Pulling the Plug on Unwilling Patients

Reason's science correspondant, Ronald Bailey, has an article out in which he discusses the different approaches lefties and righties have when thinking about 'pulling the plug' on dying patients.

More specifically, Bailey asks the tough question in regards to pulling the plug on unwilling patients: should the high cost of living affect one's chances of dying?

Bailey is referring to last month's episode at the Baylor Regional Medical Center in Plano, Texas, where medical officials disconnected a dying, uninsured cancer patient, Tirhas Habtegiris, from the ventilator that was keeping her alive.

Habtegiris, a 27-year-old abdominal cancer patient, was conscious and did not wish to be disconnected because she hoped that her mother would arrive from Africa for one last visit before she died.
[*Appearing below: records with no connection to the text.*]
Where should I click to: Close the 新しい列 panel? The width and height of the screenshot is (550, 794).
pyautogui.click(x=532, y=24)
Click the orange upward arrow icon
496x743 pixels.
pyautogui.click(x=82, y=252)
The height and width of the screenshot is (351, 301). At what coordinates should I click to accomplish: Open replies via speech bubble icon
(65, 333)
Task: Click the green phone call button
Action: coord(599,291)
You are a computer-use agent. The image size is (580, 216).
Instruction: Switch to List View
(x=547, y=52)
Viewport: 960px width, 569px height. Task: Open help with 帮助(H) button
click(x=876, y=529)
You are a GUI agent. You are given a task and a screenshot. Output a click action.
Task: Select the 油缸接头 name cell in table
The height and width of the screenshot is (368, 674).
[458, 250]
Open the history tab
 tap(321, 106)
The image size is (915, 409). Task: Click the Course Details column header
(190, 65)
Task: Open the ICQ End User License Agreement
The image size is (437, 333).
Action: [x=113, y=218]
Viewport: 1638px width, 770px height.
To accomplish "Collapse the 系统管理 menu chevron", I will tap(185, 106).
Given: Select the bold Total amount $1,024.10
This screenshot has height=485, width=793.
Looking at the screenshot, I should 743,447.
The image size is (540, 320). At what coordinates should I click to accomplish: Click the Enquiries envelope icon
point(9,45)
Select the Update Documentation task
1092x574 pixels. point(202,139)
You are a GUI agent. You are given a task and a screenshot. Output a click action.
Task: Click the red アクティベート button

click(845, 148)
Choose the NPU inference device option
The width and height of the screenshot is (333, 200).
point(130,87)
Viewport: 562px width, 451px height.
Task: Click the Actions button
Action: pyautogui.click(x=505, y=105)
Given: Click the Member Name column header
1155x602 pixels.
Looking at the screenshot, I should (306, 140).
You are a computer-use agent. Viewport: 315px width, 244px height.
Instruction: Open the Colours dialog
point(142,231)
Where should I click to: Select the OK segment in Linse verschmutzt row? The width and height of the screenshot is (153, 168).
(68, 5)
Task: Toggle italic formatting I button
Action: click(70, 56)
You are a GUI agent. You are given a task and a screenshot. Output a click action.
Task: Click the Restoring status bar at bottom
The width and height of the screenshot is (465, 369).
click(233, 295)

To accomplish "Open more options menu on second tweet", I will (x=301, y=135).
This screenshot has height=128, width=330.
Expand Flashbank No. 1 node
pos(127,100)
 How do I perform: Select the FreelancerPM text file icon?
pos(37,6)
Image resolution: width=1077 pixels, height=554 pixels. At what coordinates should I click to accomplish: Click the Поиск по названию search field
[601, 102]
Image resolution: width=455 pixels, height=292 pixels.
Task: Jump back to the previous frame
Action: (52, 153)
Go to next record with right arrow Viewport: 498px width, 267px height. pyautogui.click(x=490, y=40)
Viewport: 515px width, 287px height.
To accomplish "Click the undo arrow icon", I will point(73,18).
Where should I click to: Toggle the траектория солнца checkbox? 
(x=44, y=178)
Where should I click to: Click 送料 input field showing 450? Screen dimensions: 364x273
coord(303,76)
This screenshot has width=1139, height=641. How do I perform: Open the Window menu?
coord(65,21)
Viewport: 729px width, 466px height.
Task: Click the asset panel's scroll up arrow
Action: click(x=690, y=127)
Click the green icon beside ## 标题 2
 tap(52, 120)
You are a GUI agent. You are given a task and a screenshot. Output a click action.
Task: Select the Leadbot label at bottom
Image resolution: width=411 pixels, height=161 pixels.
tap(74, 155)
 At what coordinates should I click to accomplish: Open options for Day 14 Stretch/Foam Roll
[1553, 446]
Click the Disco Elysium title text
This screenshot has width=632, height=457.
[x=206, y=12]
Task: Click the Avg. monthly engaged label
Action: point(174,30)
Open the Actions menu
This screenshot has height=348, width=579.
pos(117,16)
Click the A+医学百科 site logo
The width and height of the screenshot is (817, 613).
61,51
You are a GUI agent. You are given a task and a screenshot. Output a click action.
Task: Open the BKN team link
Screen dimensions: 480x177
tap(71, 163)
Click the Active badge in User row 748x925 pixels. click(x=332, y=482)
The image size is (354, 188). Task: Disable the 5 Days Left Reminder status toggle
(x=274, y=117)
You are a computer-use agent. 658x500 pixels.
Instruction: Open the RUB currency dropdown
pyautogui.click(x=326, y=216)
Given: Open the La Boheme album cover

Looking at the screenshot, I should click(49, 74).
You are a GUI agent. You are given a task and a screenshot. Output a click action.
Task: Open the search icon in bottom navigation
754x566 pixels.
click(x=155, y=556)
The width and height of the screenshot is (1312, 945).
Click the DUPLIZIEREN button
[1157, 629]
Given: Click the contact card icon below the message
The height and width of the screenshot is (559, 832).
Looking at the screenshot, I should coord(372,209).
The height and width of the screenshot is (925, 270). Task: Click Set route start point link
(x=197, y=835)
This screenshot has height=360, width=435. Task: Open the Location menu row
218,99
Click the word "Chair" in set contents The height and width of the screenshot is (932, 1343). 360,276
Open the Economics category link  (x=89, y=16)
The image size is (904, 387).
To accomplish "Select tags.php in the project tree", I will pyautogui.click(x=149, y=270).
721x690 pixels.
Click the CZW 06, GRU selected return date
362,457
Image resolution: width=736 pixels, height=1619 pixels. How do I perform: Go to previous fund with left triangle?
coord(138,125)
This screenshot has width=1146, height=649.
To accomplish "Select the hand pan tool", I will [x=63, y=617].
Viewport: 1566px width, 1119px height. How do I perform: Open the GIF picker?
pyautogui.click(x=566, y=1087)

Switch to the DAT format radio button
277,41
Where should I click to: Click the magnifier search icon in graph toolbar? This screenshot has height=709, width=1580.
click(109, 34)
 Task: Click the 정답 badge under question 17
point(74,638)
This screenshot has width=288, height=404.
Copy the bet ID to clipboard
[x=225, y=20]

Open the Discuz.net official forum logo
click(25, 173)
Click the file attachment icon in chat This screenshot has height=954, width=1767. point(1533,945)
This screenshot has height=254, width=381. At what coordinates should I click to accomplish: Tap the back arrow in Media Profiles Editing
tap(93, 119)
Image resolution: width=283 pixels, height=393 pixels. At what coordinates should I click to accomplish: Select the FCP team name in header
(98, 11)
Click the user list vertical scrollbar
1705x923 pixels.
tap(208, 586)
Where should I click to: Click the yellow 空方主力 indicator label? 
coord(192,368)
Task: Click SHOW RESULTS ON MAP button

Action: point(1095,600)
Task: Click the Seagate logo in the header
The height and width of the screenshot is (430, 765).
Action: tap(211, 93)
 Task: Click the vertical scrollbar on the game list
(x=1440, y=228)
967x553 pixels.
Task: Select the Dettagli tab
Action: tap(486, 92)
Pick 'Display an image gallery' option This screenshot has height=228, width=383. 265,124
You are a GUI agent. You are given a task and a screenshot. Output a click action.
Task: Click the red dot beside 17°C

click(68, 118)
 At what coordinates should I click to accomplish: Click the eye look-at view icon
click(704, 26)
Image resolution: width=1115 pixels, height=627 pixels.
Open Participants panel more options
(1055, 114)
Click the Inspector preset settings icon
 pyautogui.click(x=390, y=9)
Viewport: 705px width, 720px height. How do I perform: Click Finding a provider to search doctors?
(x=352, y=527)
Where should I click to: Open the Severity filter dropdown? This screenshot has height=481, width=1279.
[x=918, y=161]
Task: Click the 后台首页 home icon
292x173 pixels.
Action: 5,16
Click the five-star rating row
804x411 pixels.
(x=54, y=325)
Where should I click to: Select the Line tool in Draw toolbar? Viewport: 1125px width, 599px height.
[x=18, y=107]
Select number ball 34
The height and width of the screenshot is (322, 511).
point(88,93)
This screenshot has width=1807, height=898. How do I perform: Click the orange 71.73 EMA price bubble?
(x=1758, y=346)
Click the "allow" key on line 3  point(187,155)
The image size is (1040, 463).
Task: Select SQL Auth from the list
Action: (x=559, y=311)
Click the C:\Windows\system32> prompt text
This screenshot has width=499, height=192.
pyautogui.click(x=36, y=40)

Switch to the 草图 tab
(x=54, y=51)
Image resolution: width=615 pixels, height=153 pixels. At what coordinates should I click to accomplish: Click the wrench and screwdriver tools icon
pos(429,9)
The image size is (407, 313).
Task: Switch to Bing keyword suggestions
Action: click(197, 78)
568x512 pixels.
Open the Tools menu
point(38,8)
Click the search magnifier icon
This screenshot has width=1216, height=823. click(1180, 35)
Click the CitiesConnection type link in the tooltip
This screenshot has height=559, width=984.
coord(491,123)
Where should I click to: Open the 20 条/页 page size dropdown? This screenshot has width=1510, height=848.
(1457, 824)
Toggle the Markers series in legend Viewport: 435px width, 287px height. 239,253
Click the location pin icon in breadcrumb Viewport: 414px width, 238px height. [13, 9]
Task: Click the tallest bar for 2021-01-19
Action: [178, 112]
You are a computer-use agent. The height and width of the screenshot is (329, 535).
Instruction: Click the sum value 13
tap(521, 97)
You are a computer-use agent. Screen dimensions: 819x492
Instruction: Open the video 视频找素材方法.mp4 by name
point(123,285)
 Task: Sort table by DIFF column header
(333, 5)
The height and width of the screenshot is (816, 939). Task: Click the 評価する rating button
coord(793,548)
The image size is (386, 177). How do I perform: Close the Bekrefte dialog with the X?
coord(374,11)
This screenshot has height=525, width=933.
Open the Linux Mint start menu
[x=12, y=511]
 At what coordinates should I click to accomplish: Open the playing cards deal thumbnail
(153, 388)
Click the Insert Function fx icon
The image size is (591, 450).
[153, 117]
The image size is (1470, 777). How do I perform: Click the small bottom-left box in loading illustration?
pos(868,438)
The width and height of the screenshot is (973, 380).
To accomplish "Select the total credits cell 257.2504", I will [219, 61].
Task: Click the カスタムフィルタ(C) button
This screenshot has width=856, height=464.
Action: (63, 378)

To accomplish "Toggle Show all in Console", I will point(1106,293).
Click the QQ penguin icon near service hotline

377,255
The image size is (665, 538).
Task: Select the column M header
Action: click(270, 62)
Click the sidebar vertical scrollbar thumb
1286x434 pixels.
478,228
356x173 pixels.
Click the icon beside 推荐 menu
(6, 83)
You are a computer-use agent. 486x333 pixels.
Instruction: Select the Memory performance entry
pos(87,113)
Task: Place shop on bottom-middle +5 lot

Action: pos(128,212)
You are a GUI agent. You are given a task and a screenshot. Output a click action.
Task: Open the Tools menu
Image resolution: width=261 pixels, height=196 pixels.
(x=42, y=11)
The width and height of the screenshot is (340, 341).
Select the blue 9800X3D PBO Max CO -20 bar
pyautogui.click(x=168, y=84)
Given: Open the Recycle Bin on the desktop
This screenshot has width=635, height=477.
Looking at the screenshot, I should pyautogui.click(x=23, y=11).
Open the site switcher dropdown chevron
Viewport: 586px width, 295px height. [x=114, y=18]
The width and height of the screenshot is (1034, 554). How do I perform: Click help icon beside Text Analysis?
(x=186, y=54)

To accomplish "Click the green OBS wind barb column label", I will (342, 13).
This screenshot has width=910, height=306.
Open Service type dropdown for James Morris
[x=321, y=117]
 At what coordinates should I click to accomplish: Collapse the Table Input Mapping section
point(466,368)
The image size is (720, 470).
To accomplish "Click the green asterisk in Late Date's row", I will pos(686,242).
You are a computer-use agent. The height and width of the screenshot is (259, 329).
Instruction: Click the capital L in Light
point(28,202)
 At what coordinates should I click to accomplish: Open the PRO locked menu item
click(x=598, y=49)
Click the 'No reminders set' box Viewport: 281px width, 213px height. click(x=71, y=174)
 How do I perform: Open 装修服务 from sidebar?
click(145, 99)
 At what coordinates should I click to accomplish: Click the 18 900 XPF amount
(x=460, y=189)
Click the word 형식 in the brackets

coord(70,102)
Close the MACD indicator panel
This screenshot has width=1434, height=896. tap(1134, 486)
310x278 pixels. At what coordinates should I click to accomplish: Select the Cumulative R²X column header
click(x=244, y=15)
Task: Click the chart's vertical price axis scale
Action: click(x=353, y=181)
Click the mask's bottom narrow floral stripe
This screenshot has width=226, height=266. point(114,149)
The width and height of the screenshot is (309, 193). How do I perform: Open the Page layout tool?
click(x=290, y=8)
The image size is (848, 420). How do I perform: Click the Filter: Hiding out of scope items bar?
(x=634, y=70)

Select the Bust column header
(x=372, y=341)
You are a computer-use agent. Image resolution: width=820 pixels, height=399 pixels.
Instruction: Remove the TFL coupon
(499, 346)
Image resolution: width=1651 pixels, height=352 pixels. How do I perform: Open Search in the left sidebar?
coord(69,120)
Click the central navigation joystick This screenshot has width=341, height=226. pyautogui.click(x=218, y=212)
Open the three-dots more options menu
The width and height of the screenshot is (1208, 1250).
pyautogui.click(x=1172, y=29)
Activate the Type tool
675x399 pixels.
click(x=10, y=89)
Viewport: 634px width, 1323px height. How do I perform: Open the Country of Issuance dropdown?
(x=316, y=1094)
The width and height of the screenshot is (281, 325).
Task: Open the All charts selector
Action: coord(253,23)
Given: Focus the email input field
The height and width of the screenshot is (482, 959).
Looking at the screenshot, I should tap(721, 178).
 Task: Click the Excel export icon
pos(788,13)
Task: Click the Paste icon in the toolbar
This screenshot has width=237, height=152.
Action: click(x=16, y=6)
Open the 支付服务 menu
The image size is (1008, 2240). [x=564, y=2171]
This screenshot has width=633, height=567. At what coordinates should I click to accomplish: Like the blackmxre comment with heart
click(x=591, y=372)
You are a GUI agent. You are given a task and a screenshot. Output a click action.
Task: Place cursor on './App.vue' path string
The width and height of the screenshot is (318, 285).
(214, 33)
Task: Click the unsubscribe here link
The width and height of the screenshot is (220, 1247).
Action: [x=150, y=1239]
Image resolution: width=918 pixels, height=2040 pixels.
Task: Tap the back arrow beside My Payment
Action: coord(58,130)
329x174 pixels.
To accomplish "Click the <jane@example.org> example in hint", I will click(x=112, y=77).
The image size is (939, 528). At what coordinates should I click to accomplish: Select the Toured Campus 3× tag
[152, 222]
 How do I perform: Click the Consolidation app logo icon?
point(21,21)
The hospital warned the patient and her family that it would keep her on the ventilator for just 10 more days. Ms. Habtegiris died 16 minutes after the ventilator was shut off on December 14, 2005.

As Bailey notes, the hospital was acting according to a law passed in 1999 that allowed it to discontinue "inappropriate" medical care despite the wishes of a patient or the patient's family.

In regards to the episode's fall-out and ensuing culture war, Bailey writes that his impression of the controversy is that "most left-wingers believe that every conscious patient should have as much medical care as they want regardless of the cost to the rest of us. On the other ideological hand, right-wingers seem confused. As the Terri Schiavo case showed many apparently want to offer unlimited medical care to brain-dead patients whose wishes are unknown or contested by family members. Meanwhile their silence in the Habtegiris case might be construed to mean that it's all right to make hard-headed decisions like denying medical care to conscious patients who are indigent."

Bailey goes on to note the fiscal pressures of keeping patients alive and ultimately concludes that "perhaps it was wrong for Baylor to pull the plug in this instance, but it is clear that in the real world of limited medical resources that the "authorities," whether private or governmental, will unavoidably be making similar life and death decisions in the future."